Most existing studies of overweight and obesity in Switzerland rely on partially self-reported BMI, and the number of existing studies of WC per se and its difference from BMI among the Swiss population and particularly among young people is still small.27–33 This is striking since obese young people tend to carry their overweight into adulthood, which increases risk for morbidity and mortality in later life.34 35 Therefore, continuous and precise monitoring of overweight and obesity among young people as a basis for focused public health interventions could have an impact on the health status of the whole population over the coming decades.

In summer 2016, we investigated the feasibility and the benefit of WC measurements during the routine conscription medical examination in two Swiss Armed Forces conscription centres. Our specific research aims were to compare the prevalence of overweight and obesity based on BMI with the prevalence of elevated disease risks based on WC and WHtR to assess which of these measures better correlates with systolic blood pressure and physical fitness test performance in young men. We also investigated how these measures are associated with other variables such as age, and occupational and regional determinants.

Materials and methods

All Swiss men reaching the age of 19 in a given year are summoned for conscription in one of six Swiss Armed Forces conscription centres based on their official place of residence. Earlier or later conscription is possible, and total coverage of a given birth year is up to 95%.8 The conscription process in Switzerland lasts 2–3 days, depending on the centre. During the medical examination, standard protocols and measurement tools are used in all centres. In addition to health data, occupation and place of residence are recorded. Body height and weight are measured using a stadiometer and a regularly calibrated scale (both SECA), in underwear and without shoes. Among other tests, a physical fitness test consisting of several parts is carried out (more details follow). Blood pressure is measured with calibrated, automatic, upper-arm blood pressure monitors. If the blood pressure is above either the limit of 140/90, the measurement is repeated up to two times, and all results are recorded.

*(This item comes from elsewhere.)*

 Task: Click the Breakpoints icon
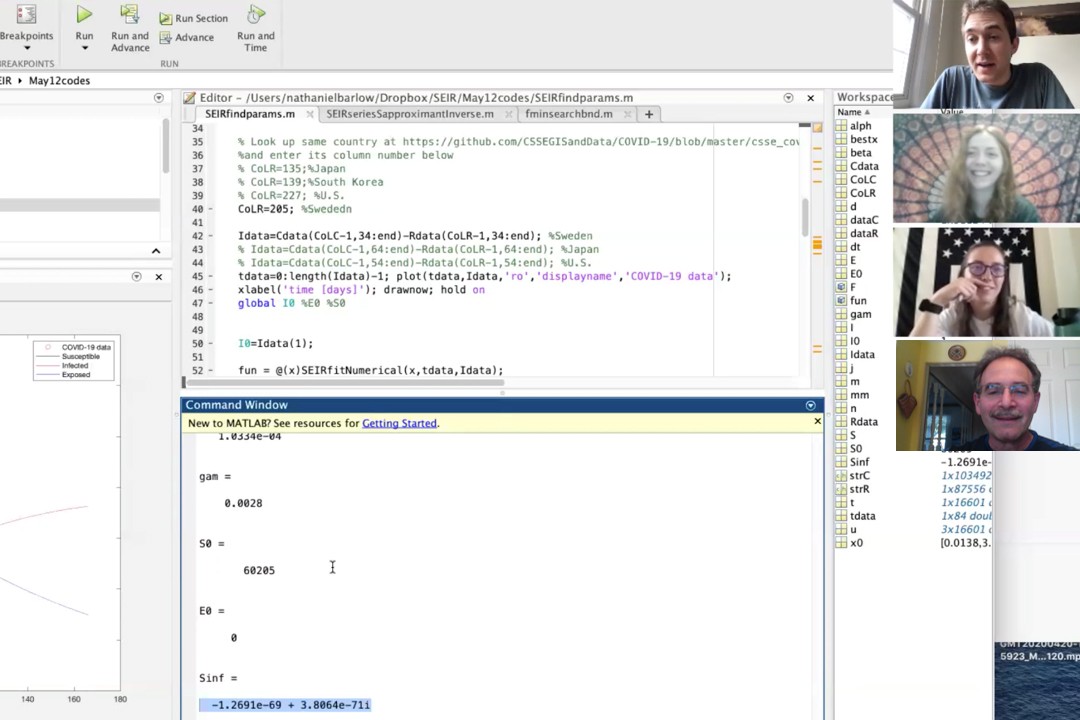26,15
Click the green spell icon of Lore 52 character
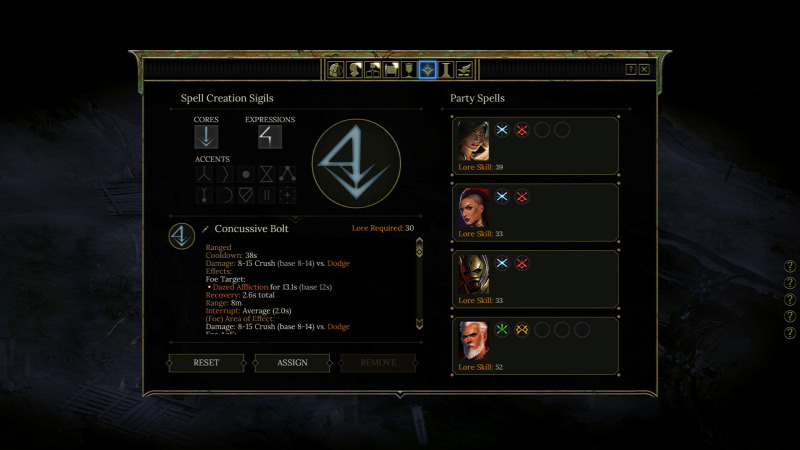Image resolution: width=800 pixels, height=450 pixels. pos(502,330)
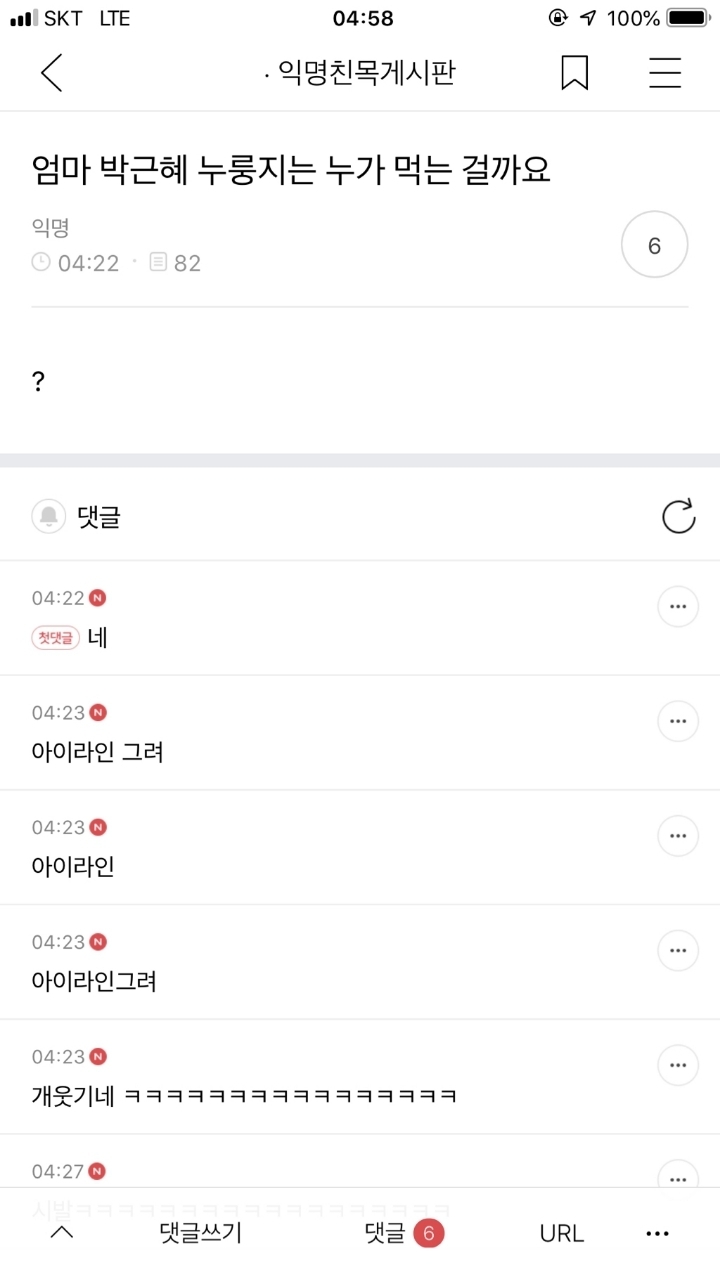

After the Swiss Armed Forces approved our study protocol, our study was conducted at the Swiss conscription centres of Mels (GR) and Windisch (AG) from July 2016 to August 2016. The WC measurements for our study were performed by trained army medical personnel, or by soldiers serving in the conscription process who are specifically trained to measure WC accurately. All army conscripts assessed in the two conscription centres during the study period were included in our study. We regularly observed the measuring procedure during the first weeks to ensure correct measurement technique. We instructed army personnel to use WHO standard protocol to allow an international comparison of our results with other studies.36 In WHO guidelines, WC is measured at the midpoint between the lower end of the rib cage and the upper end of the pelvis, assessed at the lateral side of the body. To ensure a uniform application of this protocol, we created an instructive poster that was displayed in the measuring rooms of both centres. We supplied the army with SECA 201 measuring tapes that allow an automatic and standardised tightening of the tape. The newly collected WC measurements were linked to the routinely collected health and occupational data by the army (Logistikbasis der Armee, LBA San), anonymised, and then sent to the investigator team at the Institute of Evolutionary Medicine at the University of Zurich for analysis.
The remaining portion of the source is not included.